Earlier that day, the EU released a list
of potential U.S. products that would be subject to the
retaliatory tariffs.
Asked to comment on publication of the list,
Zoellick said he believed the EU was less interested in
retaliation than in U.S. compliance and urged Congress
to move quickly on the issue.
"Personally, I think the EU will hold
off for a while, but I don't know for how long," Zoellick
said. "We have got to get this fixed."
Some members of the committee expressed concern
that certain U.S. exporters - struggling amid a still-sluggish
global economy - would be further harmed by legislation
that would effectively raise their taxes. While Zoellick
did not respond directly, he did underline that U.S. businesses
and consumers would certainly be affected by any retaliatory
tariffs. Moreover, he said, it is important for the United
States to "live up to its obligations under WTO rules." For
full text
- Feburary 3, 2003 Treasury
Urges Tax Code Reforms for WTO Compliance
From The United States Mission to the
European Union (USEU):
Following successive
WTO rulings against the Foreign Sales Corporation (FSC)
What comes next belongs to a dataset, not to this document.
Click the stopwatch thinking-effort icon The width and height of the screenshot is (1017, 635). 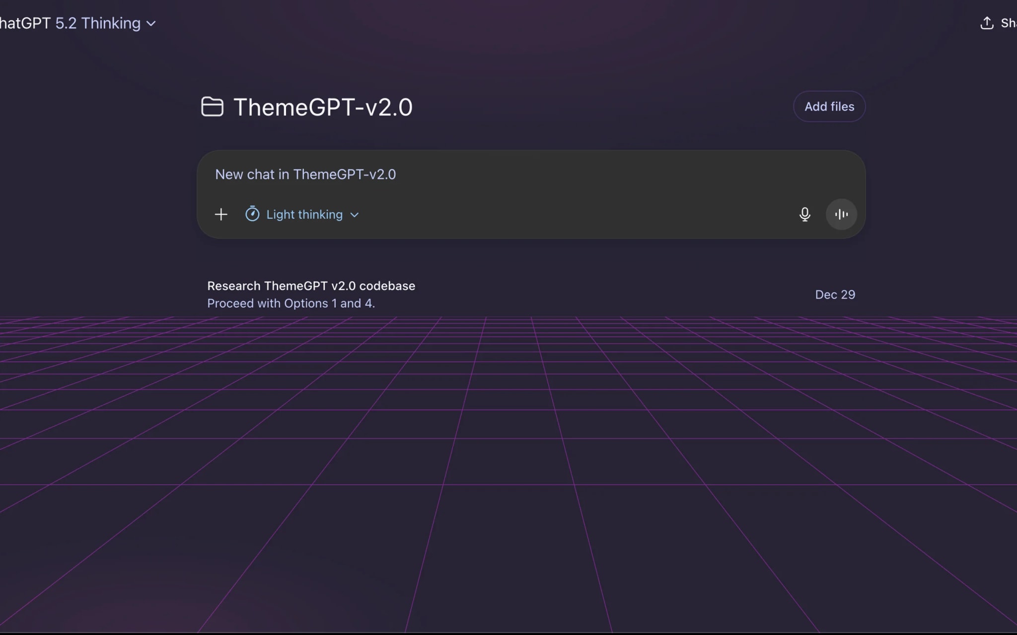[x=252, y=214]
and its successor Extraterritorial Income (ETI) Act,
the United States faces the possibility of European Union
(EU) sanctions on more than $4,000 million worth of U.S.
exports a year.
"The United States must comply with
the WTO rulings in the FSC/ETI case," Treasury Department
said in a February 3 document explaining major revenue-related
provisions of President Bush's budget request for fiscal
year 2004.
Treasury said that the administration has
identified three areas for possible reform, including rules
covering investment-type income earned by a foreign subsidiary,
foreign tax credits and the allocation of overseas interest
expenses. The administration is also calling for a "complete
reexamination" of the tax code to ensure that U.S.
rules do not hamper the ability of U.S. businesses to compete
successfully around the world.
The following is an excerpt from this document.
Compliance with the WTO decisions in the
FSC/ETI case requires substantive changes to our current
international tax laws. One area of attention for reform
efforts is the subpart F rules. The focus of the subpart
F rules is on passive, investment-type income that is earned
abroad through a foreign subsidiary. However, the reach
of the subpart F rules extends beyond passive income to
encompass some forms of income from active foreign business
operations. While the subpart F rules are intended to differentiate
passive or mobile income from active business income, they
can operate to subject to current tax some classes of income
arising from active business operations structured and
located in a particular country for business reasons wholly
unrelated to tax considerations.
Another area of focus is the foreign tax
credit rules. The rules for determining and applying the
current-law foreign tax credit limitation are detailed
and complex and can have the effect of subjecting U.S.-based
companies to double taxation on their income earned abroad.
The expense allocation rules for foreign
tax credit purposes can treat interest expense of a U.S.
group as relating to the group's foreign subsidiaries even
where those subsidiaries are equally or more highly leveraged
than the U.S. group. This can result in an over-allocation
of interest expense to foreign income, understating foreign
income and reducing the foreign tax credit limitation.
These limitation rules can have the effect of denying U.S.-based
companies the full ability to credit foreign taxes paid
on income earned abroad against the U.S. tax liability
with respect to that income and therefore can result in
the imposition of the double taxation that the foreign
tax credit rules are intended to eliminate.
As we make the changes to our tax law
that are needed to comply with WTO rules, we must keep
our focus on the objectives served by the FSC and ETI
provisions and look to removing biases against the ability
of U.S. businesses to compete in today's global economy.